TASK TO COMPLETE:
Print, exactly as given, each line of the data from the line containing "Switch to the Edit" up to and including its last line.

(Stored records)
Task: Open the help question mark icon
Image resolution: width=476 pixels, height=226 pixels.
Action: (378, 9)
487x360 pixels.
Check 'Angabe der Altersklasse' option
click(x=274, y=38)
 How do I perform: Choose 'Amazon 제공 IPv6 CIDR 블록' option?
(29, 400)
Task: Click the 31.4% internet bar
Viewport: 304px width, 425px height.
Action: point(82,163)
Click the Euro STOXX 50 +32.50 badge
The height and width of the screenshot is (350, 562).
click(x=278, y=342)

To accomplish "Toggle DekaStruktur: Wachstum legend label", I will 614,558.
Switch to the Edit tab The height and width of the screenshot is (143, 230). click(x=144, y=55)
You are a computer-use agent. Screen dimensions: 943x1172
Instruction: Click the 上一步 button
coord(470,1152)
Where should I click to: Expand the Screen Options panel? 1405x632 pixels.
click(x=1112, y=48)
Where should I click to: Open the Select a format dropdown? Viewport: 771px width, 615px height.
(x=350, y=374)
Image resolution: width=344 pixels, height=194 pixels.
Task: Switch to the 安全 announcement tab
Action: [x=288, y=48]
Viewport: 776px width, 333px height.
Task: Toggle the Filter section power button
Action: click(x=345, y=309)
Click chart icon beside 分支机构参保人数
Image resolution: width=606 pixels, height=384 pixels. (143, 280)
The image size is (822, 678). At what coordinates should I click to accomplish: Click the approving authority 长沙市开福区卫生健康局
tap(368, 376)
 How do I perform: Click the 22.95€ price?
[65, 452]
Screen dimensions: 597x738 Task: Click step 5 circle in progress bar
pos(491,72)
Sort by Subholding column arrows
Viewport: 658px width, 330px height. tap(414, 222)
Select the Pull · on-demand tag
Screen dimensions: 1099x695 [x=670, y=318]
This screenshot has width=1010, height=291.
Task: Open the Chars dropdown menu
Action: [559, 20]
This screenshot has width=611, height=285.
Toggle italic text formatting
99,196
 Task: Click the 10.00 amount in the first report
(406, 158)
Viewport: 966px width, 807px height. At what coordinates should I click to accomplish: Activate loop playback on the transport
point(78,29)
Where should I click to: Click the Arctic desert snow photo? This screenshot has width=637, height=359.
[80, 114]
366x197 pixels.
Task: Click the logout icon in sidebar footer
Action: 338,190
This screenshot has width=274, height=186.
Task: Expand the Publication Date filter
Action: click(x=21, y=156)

RESULT OF THE TASK:
Switch to the Edit tab The height and width of the screenshot is (143, 230). click(x=144, y=55)
You are a computer-use agent. Screen dimensions: 943x1172
Instruction: Click the 上一步 button
coord(470,1152)
Where should I click to: Expand the Screen Options panel? 1405x632 pixels.
click(x=1112, y=48)
Where should I click to: Open the Select a format dropdown? Viewport: 771px width, 615px height.
(x=350, y=374)
Image resolution: width=344 pixels, height=194 pixels.
Task: Switch to the 安全 announcement tab
Action: [x=288, y=48]
Viewport: 776px width, 333px height.
Task: Toggle the Filter section power button
Action: click(x=345, y=309)
Click chart icon beside 分支机构参保人数
Image resolution: width=606 pixels, height=384 pixels. (143, 280)
The image size is (822, 678). At what coordinates should I click to accomplish: Click the approving authority 长沙市开福区卫生健康局
tap(368, 376)
 How do I perform: Click the 22.95€ price?
[65, 452]
Screen dimensions: 597x738 Task: Click step 5 circle in progress bar
pos(491,72)
Sort by Subholding column arrows
Viewport: 658px width, 330px height. tap(414, 222)
Select the Pull · on-demand tag
Screen dimensions: 1099x695 [x=670, y=318]
This screenshot has width=1010, height=291.
Task: Open the Chars dropdown menu
Action: [559, 20]
This screenshot has width=611, height=285.
Toggle italic text formatting
99,196
 Task: Click the 10.00 amount in the first report
(406, 158)
Viewport: 966px width, 807px height. At what coordinates should I click to accomplish: Activate loop playback on the transport
point(78,29)
Where should I click to: Click the Arctic desert snow photo? This screenshot has width=637, height=359.
[80, 114]
366x197 pixels.
Task: Click the logout icon in sidebar footer
Action: 338,190
This screenshot has width=274, height=186.
Task: Expand the Publication Date filter
Action: click(x=21, y=156)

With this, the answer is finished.